This cohort study estimates associations between mode of delivery (vaginal vs cesarean delivery) and maternal and neonatal birth outcomes among SARS-CoV-2–infected women giving birth in Spain. In this cohort, severe adverse maternal outcomes occurred in 11% (9/82), 4 of whom presented with severe and 5 with mild COVID-19 symptoms
The authors examined 82 women with singleton pregnancies and a positive reverse transcriptase–polymerase chain reaction (RT-PCR) test result for severe acute respiratory syndrome coronavirus 2 (SARS-CoV-2) between March 12 and April 6, 2020, and who delivered within the next 14 days at 96 level 2 or level 3 maternity hospitals throughout Spain.
Of these pregnant women:
- 4 presented with severe COVID-19 symptoms, including 1 with concomitant preeclampsia; all 4 underwent cesarean delivery and required ICU admission
- 78 presented with no or mild COVID-19 symptoms, including 11 patients requiring oxygen supplementation
- 41 (53%) delivered vaginally and 37 (47%) by cesarean delivery, 29 for obstetrical indications and 8 for COVID-19 symptoms without other obstetrical indications
- No patients with a vaginal delivery developed severe adverse outcomes, while 5 (13.5%) with cesarean delivery required ICU admission
- 2 patients (4.9%) with a vaginal delivery had clinical deterioration after birth vs 8 (21.6%) with cesarean delivery
- 8 newborns (19.5%) delivered vaginally and 11 (29.7%) born by cesarean delivery were admitted to the NICU
- 3 (4.2%) of 72 newborns tested within 6 hours after birth had a positive SARS-CoV-2 RT-PCR result.
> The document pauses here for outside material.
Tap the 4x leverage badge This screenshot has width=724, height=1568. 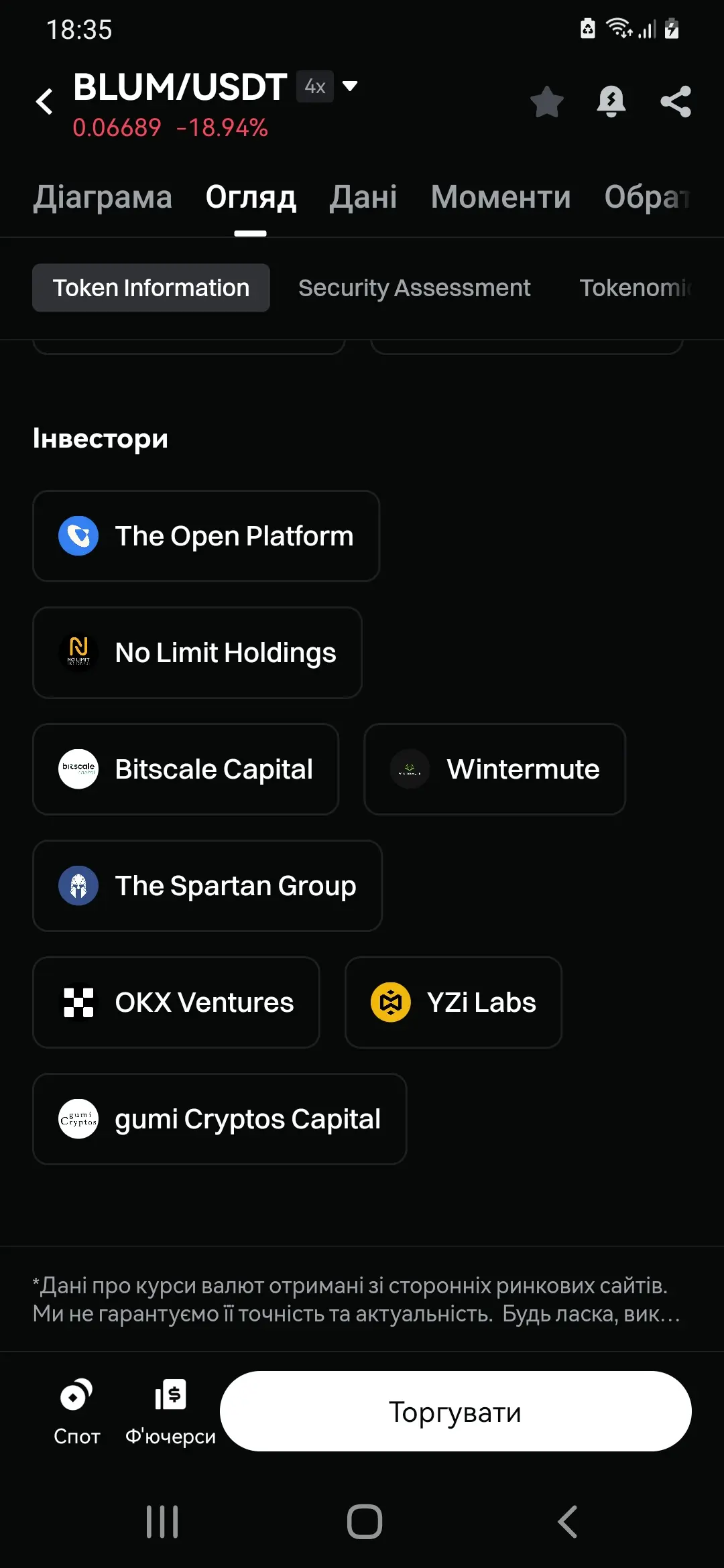[x=315, y=86]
Repeat testing at 48 hours was negative. None developed COVID-19 symptoms within 10 days
- 2 other newborns, both cesarean deliveries at term, developed COVID-19 symptoms within 10 days. Though initial testing at birth was negative, repeat testing was positive. Both newborns were in contact with their parents immediately after birth. Symptoms resolved within 48 hours.
After adjustment for potential confounding factors, cesarean birth was significantly associated with clinical deterioration (adjusted odds ratio, 13.4; 95% CI, 1.5-121.9; P = .02) and increased risk of NICU admission (adjusted odds ratio, 6.9; 95% CI, 1.3-37.1; P = .02).